▸ Extracted material:
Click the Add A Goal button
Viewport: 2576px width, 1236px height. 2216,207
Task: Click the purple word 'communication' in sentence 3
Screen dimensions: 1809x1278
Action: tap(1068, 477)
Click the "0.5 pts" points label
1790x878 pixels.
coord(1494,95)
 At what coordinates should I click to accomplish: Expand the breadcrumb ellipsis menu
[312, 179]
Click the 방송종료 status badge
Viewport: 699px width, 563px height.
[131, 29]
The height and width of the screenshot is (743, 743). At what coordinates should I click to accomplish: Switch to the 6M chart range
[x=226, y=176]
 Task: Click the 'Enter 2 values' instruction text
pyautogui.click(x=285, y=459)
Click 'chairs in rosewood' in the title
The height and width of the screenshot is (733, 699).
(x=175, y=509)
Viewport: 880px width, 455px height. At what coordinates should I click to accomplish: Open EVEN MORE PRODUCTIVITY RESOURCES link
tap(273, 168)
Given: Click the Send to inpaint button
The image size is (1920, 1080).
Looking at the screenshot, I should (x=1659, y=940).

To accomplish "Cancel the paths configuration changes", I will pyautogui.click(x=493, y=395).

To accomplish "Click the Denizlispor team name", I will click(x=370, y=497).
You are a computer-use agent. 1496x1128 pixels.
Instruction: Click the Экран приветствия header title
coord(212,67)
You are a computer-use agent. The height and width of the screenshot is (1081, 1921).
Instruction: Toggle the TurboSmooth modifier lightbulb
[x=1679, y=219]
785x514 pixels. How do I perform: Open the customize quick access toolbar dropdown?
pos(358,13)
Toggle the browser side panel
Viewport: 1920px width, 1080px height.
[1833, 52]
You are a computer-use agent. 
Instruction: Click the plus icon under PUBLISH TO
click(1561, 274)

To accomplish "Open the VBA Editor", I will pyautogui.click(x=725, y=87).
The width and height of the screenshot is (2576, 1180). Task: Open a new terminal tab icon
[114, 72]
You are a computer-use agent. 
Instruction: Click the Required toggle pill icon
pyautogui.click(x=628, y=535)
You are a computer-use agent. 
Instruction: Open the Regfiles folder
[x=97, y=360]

▸ Given exercise:
Identify every line in the records above that contains the word "button". Copy each of those lines in full.

▸ Final answer:
Click the Add A Goal button
Given: Click the Send to inpaint button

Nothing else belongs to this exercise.